The state Democratic Party says Republican William McKown, who is seeking the District 28 state Senate seat held by Sen. Dick Elliott, used two false addresses to file his candidacy this spring, making him ineligible to run.
McKown said Thursday that he lives at one address, and that he intended the other as a nearby campaign office, but that both were valid because they were listed in good faith. The Democrats' lawsuit, he said, is an effort to suppress his right to run.
Complicating the issue, the building claimed by McKown as his residence in North Myrtle Beach has a different street number on it than either the Democrats' lawsuit or McKown's lease there.
McKown had served on the Surfside Beach Town Council from 2004 until January, before he resigned to take a position on a state aeronautics board. McKown said he had already considered moving to the northern part of the county, and some Republican leaders in North Myrtle Beach who knew him from his 2006 bid for the Secretary of State's office urged him to run against Elliott.
McKown agreed and put his house in Surfside Beach up for sale in February, he said Thursday. He said he had bought a four-bedroom condo in North Beach Plantation more than a year earlier, but that development wasn't slated to be finished until months after the filing deadline.
Because the state requires candidates to be residents of their districts when they file, McKown said he took a lease March 5 on a condo across 48th Avenue South from the as-yet-unbuilt North Beach Plantation site. He said he then changed his address on his driver's license, and it carried over to his voter's registration.
Democrats said in their lawsuit that the 521 48th Avenue address he gave has never been permitted or given an official assignment by the city of North Myrtle Beach.
McKown's lease shows an address of 520 48th Avenue, and he said he may have given the number 521 to driver's license officials by accident. The building where he said he now lives actually has the street number 502, however, and McKown said he does not know why the two are different.
No building on 48th Avenue South bears either the number 520 or 521.
Ultimately, however, McKown maintains that he has been living in the building since before his registration, fulfilling the law's requirement that he be a resident of the district he files in.
"There's no conspiracy deal here," McKown said. "If I'm sleeping up here, and my toothbrush is up here - what constitutes residency, then?"
The second address listed in the Democrats' lawsuit is 2504 S. Ocean Blvd in North Myrtle Beach, filed on his statement of candidacy with the Republican Party. McKown said that he initially intended that address for a campaign office, and filled it in on the "Address" line of the Republican Party's form - which he said makes no mention of residency.
"I could have put a P.O. Box there, and you know you can't live in a P.O. Box," McKown said.
When he found out that no other Republicans filed in District 28, he said he put off signing the lease on the Ocean Boulevard address, leaving it vacant.
Democratic Party Chairwoman Carol Fowler had little comment on McKown's explanations, saying that the courts would decide.

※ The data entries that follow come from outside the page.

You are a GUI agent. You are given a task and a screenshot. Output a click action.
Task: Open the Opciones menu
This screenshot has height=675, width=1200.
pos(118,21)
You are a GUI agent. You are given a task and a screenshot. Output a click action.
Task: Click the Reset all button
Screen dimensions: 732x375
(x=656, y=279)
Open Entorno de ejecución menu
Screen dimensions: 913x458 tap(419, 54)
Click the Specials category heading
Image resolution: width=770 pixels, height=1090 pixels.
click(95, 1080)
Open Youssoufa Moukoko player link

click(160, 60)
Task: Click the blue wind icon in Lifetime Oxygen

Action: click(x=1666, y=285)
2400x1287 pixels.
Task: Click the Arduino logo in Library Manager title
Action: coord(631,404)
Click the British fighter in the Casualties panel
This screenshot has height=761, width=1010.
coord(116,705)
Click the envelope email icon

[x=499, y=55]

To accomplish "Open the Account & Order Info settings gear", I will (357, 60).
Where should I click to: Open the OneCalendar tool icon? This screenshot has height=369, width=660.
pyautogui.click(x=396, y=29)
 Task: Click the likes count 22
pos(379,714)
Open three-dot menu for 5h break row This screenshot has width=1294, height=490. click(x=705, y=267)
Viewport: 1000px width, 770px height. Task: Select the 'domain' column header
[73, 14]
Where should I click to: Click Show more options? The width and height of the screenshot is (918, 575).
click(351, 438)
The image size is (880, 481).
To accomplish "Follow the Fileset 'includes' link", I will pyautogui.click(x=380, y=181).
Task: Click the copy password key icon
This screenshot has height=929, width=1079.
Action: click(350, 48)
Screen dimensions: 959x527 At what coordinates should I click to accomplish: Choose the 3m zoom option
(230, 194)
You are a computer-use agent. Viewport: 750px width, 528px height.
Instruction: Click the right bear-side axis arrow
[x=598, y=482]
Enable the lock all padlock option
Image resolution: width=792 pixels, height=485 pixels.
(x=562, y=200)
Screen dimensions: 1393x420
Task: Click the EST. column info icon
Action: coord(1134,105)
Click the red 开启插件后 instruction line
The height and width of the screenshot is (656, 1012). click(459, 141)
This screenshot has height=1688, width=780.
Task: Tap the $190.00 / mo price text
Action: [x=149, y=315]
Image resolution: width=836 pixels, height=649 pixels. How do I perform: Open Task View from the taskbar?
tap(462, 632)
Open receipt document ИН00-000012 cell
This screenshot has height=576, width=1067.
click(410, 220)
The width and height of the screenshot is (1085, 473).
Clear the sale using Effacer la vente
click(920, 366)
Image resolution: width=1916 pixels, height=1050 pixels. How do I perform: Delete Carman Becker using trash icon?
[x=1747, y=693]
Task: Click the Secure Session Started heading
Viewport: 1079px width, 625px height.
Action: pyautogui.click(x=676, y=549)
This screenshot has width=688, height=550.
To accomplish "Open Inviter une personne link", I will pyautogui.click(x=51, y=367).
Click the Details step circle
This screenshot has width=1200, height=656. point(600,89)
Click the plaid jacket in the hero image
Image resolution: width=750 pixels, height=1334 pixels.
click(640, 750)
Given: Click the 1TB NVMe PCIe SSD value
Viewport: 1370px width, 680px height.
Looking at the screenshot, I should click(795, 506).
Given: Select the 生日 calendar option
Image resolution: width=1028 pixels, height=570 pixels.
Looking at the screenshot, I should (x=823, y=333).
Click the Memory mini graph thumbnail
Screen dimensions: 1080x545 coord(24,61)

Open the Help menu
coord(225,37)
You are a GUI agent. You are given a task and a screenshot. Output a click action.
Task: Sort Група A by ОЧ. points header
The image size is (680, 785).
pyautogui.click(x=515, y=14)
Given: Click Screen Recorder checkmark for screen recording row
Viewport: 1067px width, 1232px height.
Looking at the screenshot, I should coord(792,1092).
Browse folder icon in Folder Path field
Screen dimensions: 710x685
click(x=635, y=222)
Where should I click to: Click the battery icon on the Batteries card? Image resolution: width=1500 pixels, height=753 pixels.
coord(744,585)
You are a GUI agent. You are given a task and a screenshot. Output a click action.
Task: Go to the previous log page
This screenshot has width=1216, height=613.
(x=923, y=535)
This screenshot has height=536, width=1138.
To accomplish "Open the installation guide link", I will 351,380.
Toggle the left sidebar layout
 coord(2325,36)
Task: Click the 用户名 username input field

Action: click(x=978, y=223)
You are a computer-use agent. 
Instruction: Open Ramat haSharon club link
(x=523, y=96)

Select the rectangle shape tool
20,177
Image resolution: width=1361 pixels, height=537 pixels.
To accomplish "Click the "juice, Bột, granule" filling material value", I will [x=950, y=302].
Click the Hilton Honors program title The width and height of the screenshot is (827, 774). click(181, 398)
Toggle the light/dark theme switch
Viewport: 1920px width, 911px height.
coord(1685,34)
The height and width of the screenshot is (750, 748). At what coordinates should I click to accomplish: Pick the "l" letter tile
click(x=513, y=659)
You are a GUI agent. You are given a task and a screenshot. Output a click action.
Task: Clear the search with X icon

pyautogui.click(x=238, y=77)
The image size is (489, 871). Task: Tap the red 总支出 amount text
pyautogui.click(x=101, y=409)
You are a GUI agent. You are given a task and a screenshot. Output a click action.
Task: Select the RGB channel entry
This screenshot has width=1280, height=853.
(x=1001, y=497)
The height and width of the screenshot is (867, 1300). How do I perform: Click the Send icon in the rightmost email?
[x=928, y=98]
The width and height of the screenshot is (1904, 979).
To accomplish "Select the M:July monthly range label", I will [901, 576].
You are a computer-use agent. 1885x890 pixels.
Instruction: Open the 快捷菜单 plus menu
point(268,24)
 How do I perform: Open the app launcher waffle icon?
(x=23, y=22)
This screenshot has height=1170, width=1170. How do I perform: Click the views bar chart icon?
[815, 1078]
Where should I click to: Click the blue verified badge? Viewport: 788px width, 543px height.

"If Mr. McKown can't figure out where he lives, he certainly shouldn't be a state Senator," Fowler said in a news release about the lawsuit. "He apparently lives outside the district, but he thought no one would notice if he made up an address within the district as his legal residence. The voters of Horry County deserve an honest Senator, not someone who is willing to disregard the law in order to get elected."
McKown, however, said the effort is simply an attempt to drive the only Republican out of the primary.
"The question should be why the Democratic Party is trying to stifle or stop the free process of running for office."